• **Data in this exercise**

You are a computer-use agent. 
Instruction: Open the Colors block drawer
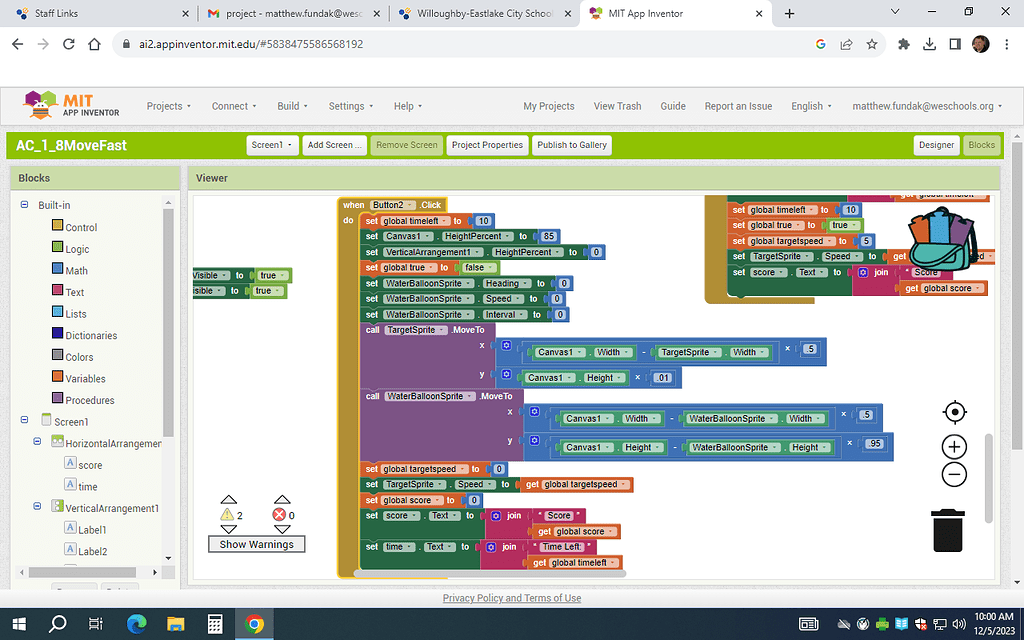point(72,356)
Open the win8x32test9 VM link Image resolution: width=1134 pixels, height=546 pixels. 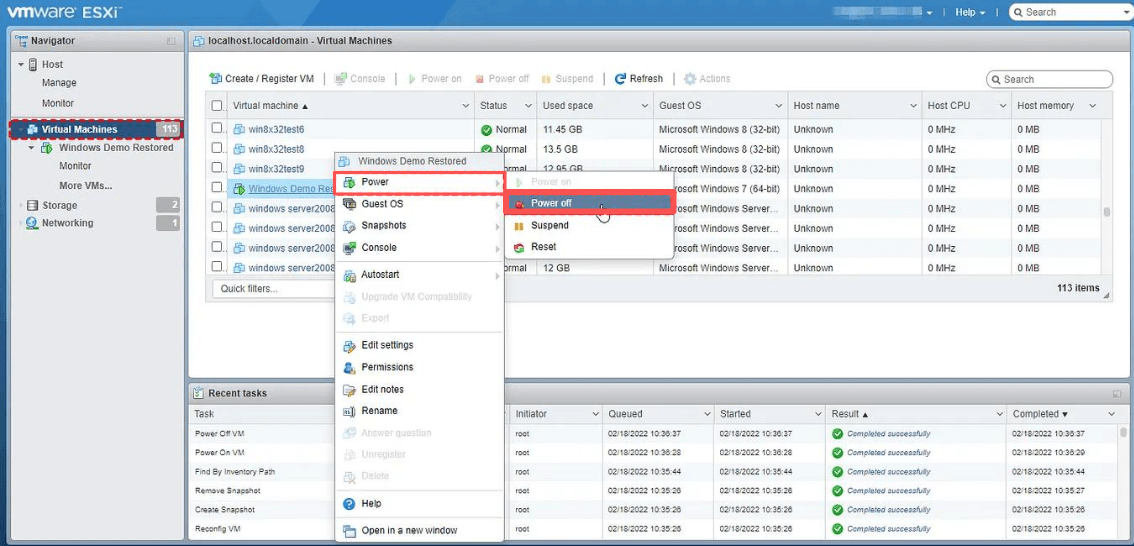(x=276, y=169)
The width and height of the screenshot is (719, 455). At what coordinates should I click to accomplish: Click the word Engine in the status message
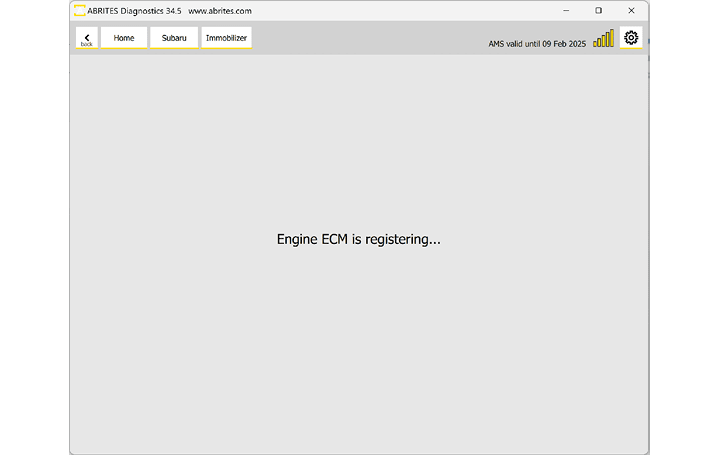[x=298, y=240]
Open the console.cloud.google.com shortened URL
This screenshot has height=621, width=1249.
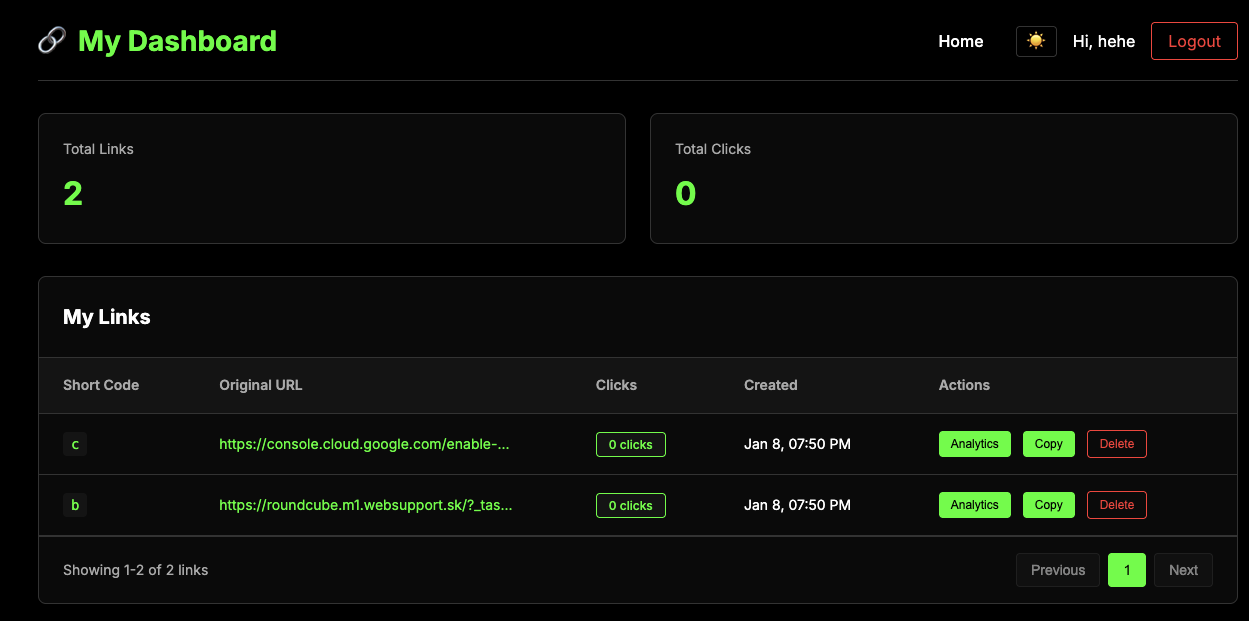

• **Exercise goal**
Each line from the one holding "The width and" to the end of the records above must be copied exactly; the pictures must not be copied.

• **Response**
The width and height of the screenshot is (719, 455). At what coordinates should I click to accomplish: Click the word Engine in the status message
[x=298, y=240]
Open the console.cloud.google.com shortened URL
This screenshot has height=621, width=1249.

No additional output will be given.